Les petites décisions du quotidien, elles, restent sous la responsabilité individuelle de chaque parent chez qui l'enfant réside au moment où il faut les prendre. 

Ce principe et cette loi sur l'APC constituent « un énorme défi lancé à notre époque ... Quoi de plus légitime que, dans un contexte de fragilité - de déliquescence, diront cer­tains - du lien conjugal, soit posé avec force le principe de la coresponsabilité parentale comme une référence essen­tielle pour les enfants ballottés au gré des recompositions familiales ? » [6]. Ils confirment toute l'importance que revêt pour l'enfant sa double référence à son père et sa mère ou plus précisément aux détenteurs officiels de l'appellation « père » et « mère » : ceux-ci ne sont pas ipso facto ses parents géniteurs, mais la loi suppose que s'ils ont désiré être dési­gnés socialement comme « père » et « mère », c'est qu'ils étaient prêts à inscrire l'enfant dans leur lignée généalogique et à exercer à son égard une forte responsabilité de type paren­tal. S'il en est ainsi, il n'est plus question de faire une hiérar­chie entre eux : l'un et l'autre sont également importants : il est souhaitable qu'ils soient deux, chacun porteur de son iden­tité, mais aussi de son incomplétude (2), qui rend la présence de l'autre tellement enrichissante : l'enfant peut donc se sentir appartenir à deux lignées : il peut puiser chez chacun des éléments d'identification, des valeurs et des repères différen­ciés. La double référence lui permet aussi « d'avoir du jeu » à l'occasion, c'est-à-dire de ne pas être ou se sentir prisonnier d'une toute-puissance, davantage susceptible d'émaner d'un parent exerçant seul ses fonctions [4,13]. 

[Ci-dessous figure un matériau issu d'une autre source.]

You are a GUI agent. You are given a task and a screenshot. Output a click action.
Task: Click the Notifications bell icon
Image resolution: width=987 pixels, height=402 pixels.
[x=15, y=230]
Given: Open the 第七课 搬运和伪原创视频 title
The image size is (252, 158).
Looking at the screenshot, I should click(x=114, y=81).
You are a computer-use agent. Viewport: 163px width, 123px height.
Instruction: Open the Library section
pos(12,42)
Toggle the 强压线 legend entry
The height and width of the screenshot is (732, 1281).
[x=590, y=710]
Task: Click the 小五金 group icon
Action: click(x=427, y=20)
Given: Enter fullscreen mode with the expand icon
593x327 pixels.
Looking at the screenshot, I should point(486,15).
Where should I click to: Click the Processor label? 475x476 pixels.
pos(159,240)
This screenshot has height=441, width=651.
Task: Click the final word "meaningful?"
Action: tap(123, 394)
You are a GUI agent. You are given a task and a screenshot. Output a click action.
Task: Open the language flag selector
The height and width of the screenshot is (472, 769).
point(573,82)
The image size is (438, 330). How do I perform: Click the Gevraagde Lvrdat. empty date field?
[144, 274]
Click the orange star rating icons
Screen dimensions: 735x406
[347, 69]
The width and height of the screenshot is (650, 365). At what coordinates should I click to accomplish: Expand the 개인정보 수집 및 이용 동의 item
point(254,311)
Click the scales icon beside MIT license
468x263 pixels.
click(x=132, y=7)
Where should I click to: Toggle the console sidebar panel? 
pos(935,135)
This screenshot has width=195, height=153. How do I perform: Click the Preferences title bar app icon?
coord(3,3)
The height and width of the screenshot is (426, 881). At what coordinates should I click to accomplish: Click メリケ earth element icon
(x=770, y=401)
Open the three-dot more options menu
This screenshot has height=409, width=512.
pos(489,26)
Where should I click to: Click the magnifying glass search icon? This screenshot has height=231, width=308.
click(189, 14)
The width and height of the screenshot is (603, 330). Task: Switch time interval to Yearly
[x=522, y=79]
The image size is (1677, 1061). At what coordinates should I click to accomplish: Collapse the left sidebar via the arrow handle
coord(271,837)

Tant mieux donc si enfants et adolescents sont bien infor­més de la valeur que revêt ce principe ! Tant mieux égale­ment si des parents séparés,  non excessivement envahis par d'interminables conflits, s'y réfèrent raisonnablement 

 Des problèmes persistent 

Cela dit, la loi de 1995 n'a pas réglé tous les problèmes de terrain, loin s'en faut : 

 

  • Quoi qu'elle veuille imposer quelques parents - séparés ou non ! - sont partiellement ou totalement incapables de faire une place à leur partenaire-parent. Dans les cas les plus graves, ils méritent l'appellation de parent aliénant (3), mais des situations moins extrêmes peuvent déjà s'avérer bien préoccupantes : ici, l'un des parents - souvent celui qui n'a pas la garde quotidienne principale - est subtile­ment mis à distance et disqualifié. La tentation d'une démission progressive dans le chef de ce parent contesté n'est pas rare [13,15] ; pourtant, mieux vaudrait qu'il essaie de rester debout face à l'enfant, pour lui montrer la valeur de ce qu'il apporte de différent, sans pour autant insécuri­ser l'enfant par des contre-attaques systématiques contre le parent premier harcelant ! Pas simple, reconnaissons-le!
  • Ailleurs, c'est de part et d'autre, en référence à une dyna­mique systémique, que les conflits restent vifs, tant avant qu'après la séparation. De féroces affrontements socioju­ridiques existaient déjà avant la mise en place de la loi et persistent par-devers celle-ci : toute décision quelque peu importante n'est prise qu'à l'arraché, avec sabotages à la clé, et à grand renfort d'énergie et de coûts sociaux et judiciaires : du pain bénit pour certains avocats, médiateurs et psy en mal d'emploi et de sérieux dilemmes pour les magis­trats avant qu'ils se décident à appliquer l'ultime recours offert par la loi : confier à nouveau l'autorité exclusive­ment à un parent. Mais auquel ? Vraiment pas simple, face à ces parents déchaînés, d'évaluer s'il y en a vraiment un qui soit un peu meilleur et l'autre un rien plus incompé­tent [7] !
  • À côté de ces freins mis à l'efficacité de la loi, il existe un autre effet négatif que l'on peut, lui, qualifier de pervers. 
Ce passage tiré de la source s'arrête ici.